One day later, investigators believe McDermott lugged the weapons 
            unnoticed into the Harvard Mills complex, one law enforcement source 
            said. Two soft-sided gun cases were found under his desk.
            
``He walked them right in and placed them under his desk,'' the 
            source said. ``They had a skeleton crew working that day and no one 
            apparently saw him or recognized what the cases were for.''
            
The source said McDermott loaded the shotgun with buckshot at his 
            work station before embarking on his killing spree. The source, a 
            longtime investigator, said the carnage he witnessed in the 
            shooting's aftermath left him shaken.
            
``I was sick to my stomach over it,'' he said. ``It was unlike 
            any other murder scene because it was in a work setting. It was 
            almost surreal. One of the (dead) women had her head resting on her 
            arm like she knew she was going to get it.''
            
Meanwhile, gun control advocates held a rally outside the State 
            House to urge lawmakers to ban the sale of assault weapons like 
            McDermott's.

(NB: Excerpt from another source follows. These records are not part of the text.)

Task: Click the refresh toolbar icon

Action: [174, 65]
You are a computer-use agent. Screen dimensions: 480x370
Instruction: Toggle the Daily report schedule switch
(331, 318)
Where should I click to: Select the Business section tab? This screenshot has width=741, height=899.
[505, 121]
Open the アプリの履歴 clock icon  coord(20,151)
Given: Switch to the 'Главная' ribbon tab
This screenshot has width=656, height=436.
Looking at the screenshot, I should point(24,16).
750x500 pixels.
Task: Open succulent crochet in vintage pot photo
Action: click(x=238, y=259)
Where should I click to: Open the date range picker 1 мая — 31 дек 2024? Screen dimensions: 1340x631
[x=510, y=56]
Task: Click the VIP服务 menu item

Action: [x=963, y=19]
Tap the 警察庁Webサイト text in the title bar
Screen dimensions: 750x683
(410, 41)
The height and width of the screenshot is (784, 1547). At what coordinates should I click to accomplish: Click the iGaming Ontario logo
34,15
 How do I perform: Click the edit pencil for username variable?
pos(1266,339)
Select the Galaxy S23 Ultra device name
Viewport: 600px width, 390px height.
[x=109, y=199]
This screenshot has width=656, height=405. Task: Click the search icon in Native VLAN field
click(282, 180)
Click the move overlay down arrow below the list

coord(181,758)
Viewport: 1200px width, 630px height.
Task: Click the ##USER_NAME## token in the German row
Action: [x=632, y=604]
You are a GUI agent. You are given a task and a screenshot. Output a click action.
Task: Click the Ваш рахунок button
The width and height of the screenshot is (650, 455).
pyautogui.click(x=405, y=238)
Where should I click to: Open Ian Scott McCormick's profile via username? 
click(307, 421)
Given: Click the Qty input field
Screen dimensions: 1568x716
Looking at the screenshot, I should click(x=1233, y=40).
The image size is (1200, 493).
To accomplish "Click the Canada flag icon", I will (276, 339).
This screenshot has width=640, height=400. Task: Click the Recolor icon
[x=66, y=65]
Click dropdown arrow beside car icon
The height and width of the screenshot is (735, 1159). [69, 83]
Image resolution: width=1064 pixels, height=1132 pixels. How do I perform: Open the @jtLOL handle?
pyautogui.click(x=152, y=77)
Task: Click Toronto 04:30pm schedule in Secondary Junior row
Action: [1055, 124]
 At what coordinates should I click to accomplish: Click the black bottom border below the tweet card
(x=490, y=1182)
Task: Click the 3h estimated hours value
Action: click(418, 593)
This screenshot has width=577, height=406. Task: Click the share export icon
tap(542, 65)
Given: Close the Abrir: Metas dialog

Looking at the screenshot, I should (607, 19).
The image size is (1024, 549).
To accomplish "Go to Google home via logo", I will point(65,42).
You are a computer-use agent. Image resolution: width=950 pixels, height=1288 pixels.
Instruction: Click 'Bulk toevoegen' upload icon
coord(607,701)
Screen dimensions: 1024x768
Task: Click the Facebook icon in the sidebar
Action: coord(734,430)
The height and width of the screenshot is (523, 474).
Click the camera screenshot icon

Although Massachusetts already has the country's 
            toughest gun law, it does not ban the sale of assault weapons 
            manufactured before September 1994.
            
``They have no legitimate use in a civilized society other than 
            for law enforcement,'' said Stop Handgun Violence co-founder John E. 
            Rosenthal.
            
Kevin Sowyrda, spokesman for the Gun Owners Action League, 
            declined to comment specifically on an assault weapon ban but said, 
            ``The last thing we need in this period of mourning are political 
            rallies.''
            
Donations may be made to the Edgewater Wakefield Memorial 
            Foundation, Box 2133, Wakefield, Mass. 01880-6133. Donations may 
            also be made at Fleet bank branches.
            
Karen E. Crummy contributed to this report.